Ik wist al dat de trend de generaties overstijgt. Mijn jongste zoon, die stilaan naar de dertig gaat, maakte het stadium door en kwam er goed doorheen. Nog steeds kent hij een aantal namen en kenmerken, al moet hij er wat langer naar zoeken.
Mijn kleinzoon van zes zit er middenin. Hij heeft een verzameling plastic dino’s met opengesperde bekken. Daar speelt hij meestal niet echt mee, maar hij zet ze in paren bij elkaar en legt dan uit wie van beide in een gevecht gegarandeerd het onderspit zal delven. Daarvoor haalt hij alle bloederige details die hij kent uit de kast. Ik kan meestal alleen maar knikken en hopen dat hij snel een ander gespreksonderwerp aansnijdt.

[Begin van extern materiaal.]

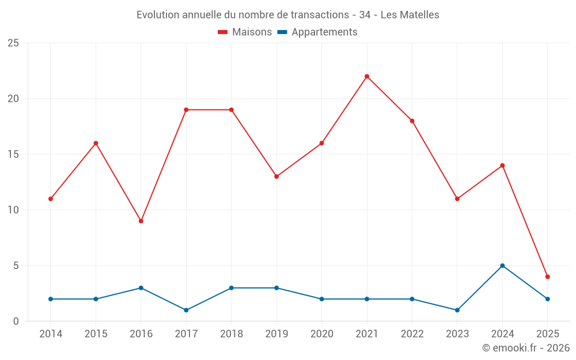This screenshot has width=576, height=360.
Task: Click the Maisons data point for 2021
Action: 367,76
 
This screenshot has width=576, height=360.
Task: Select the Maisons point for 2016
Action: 141,221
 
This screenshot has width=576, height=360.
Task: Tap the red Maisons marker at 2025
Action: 548,276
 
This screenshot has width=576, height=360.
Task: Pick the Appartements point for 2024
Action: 502,266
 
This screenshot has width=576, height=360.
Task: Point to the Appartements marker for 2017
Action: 186,310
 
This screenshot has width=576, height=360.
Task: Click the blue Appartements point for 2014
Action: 51,299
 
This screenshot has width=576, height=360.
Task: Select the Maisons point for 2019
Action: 276,176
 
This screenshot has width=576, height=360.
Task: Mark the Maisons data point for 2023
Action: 457,199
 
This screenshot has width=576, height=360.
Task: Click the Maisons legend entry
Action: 245,32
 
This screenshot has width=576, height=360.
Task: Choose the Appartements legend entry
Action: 317,32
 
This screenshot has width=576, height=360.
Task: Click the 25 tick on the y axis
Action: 13,43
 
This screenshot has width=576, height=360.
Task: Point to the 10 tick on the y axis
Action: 13,210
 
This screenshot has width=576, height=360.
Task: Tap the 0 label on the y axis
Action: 16,321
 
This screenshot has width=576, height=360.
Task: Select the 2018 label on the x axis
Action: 231,334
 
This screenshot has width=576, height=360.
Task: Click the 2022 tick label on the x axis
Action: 412,334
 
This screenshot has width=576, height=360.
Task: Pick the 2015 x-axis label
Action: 96,334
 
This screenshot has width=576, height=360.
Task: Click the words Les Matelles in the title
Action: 410,15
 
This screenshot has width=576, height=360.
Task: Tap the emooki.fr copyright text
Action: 526,348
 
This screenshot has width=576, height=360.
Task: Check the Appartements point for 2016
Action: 141,288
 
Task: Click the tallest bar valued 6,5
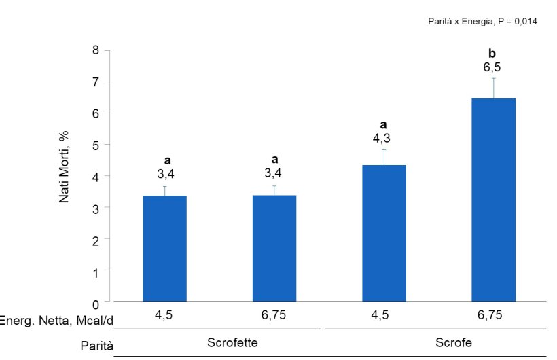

Maar de dino-gekte is niet enkel iets voor het westen. In India was ik op bezoek in een Engelstalige lagere school. De kinderen en ik wisselden weetjes uit over het weer, de vervoersmiddelen en de wilde dieren in ons beider landen. Over dat laatste was ik heel wat sneller uitgepraat dan zij, die hele verhalen hadden over hoe aapjes het lekkers soms uit hun handen pikten terwijl ze in de tuin zaten te snoepen. En hoe ze onderweg met de auto weleens moesten stoppen omdat er olifanten overstaken.
Toen stak een jongen van een jaar of negen zijn hand op. Of ik iets wilde vertellen over de dinosaurussen in mijn land. Ik dacht eerst dat ik hem niet goed had begrepen. Maar hij drong aan: die dino’s, hoe groot waren die en waar leefden ze precies?
De angst sloeg me om het hart. Ik voelde dat ik onvermijdelijk op een ontgoocheling afstevende. Hij zou iets verliezen wat hem met plezier en opwinding vervulde: het geloof dat er nog levende dino’s waren, weliswaar ver weg, maar toch bereikbaar, ooit misschien. Voorzichtig begon ik te vertellen over het museum in Brussel, waar je tussen de skeletten van de dino’s kunt wandelen en zelfs hun vermoedelijke stem kunt horen. Dat het dan net leek alsof ze echt waren, troostte ik hem. Maar ik kon niet anders dan uitleggen dat dino’s al heel lang niet meer op aarde leefden.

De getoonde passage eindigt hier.